Introduction and Aims: ABO-incompatible (ABO-i) kidney transplantation (KT) has expanded in consequence of the development of desensitization protocol. However, the impact of baseline and postoperative isoagglutinin titer on clinical outcomes remains undetermined. Methods: Between February 2009 and December 2013, 214 patients with end-stage renal disease underwent ABO-i KT. After excluding patients with positive cross-matching results by T-cell flow cytometry, data from 180 patients were retrospectively reviewed. These patients were divided into the 2 sets of groups according to the baseline isoagglutinin titer and the appearance of titer-rebound (≥1:16) within 2 weeks after KT; initial high titer (≥1:256) group (n=29) vs. low titer (<1:256) group (n=151) and rebound group (n=41) vs. non-rebound group (n=139). Results: The mean age was 46.3±11.5 and the median follow-up period was 25 (range 2-63) months.

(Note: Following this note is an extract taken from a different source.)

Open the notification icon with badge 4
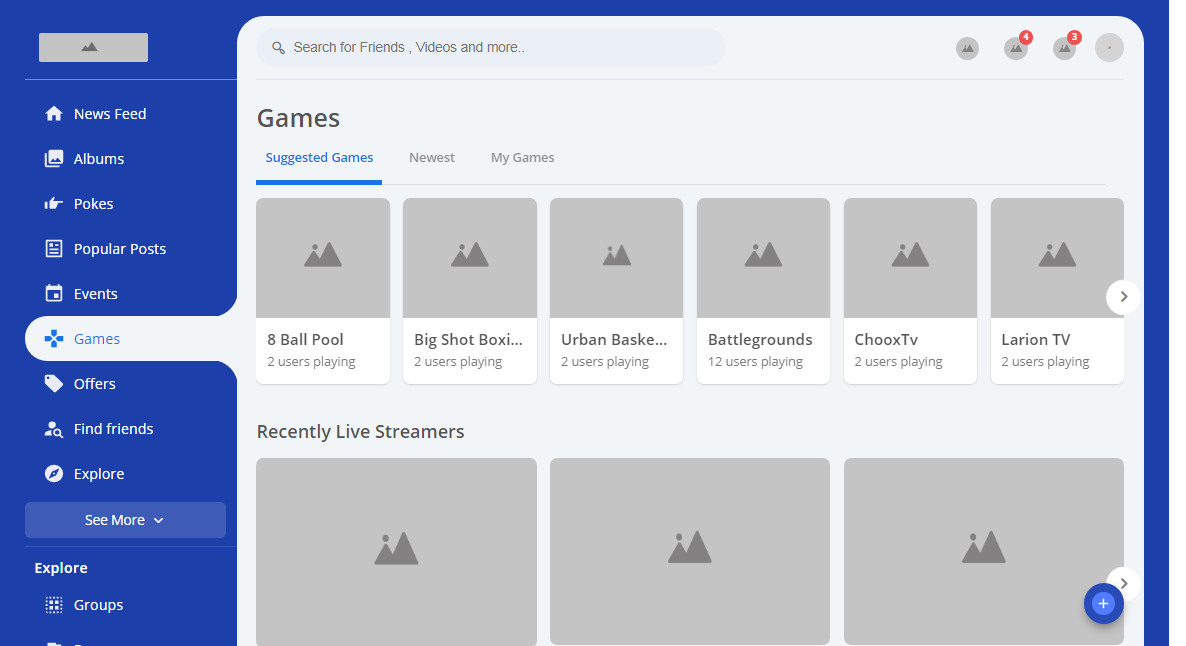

Initial high titer group was related to more frequent preoperative and postoperative plasmapheresis sessions, lower titer reduction rate, higher titer just before KT, and more frequent titer-rebound within 2 weeks after KT than low titer group. Rebound group showed shorter interval between rituximab administration and the first plasmapheresis session, higher baseline isoagglutinin titer, more frequent preoperative plasmapheresis sessions, and lower titer reduction rate than non-rebound group. However, there were no significant differences in clinical outcomes including patient and graft survival, graft function, acute rejection episodes, infections, and postoperative medical and surgical complications regardless of the isoagglutinin titer. Additionally, male recipient (OR, 3.9; 95% CI, 1.4-10.8; p=0.008), previous KT history (OR, 5.8; 95% CI, 1.4-23.3; p=0.014), lower titer reduction rate (OR, 0.1; 95% CI, 0.02-0.6; p=0.008), and initial high isoagglutinin titer (OR, 3.5; 95% CI, 1.3-9.5; p=0.011) were associated with the development of titer-rebound within 2 weeks after KT in multivariate analysis. Conclusions: With the development of desensitization protocol, ABO-i KT could be performed and managed safely regardless of initial isoagglutinin titer and titer-rebound within 2 weeks after KT.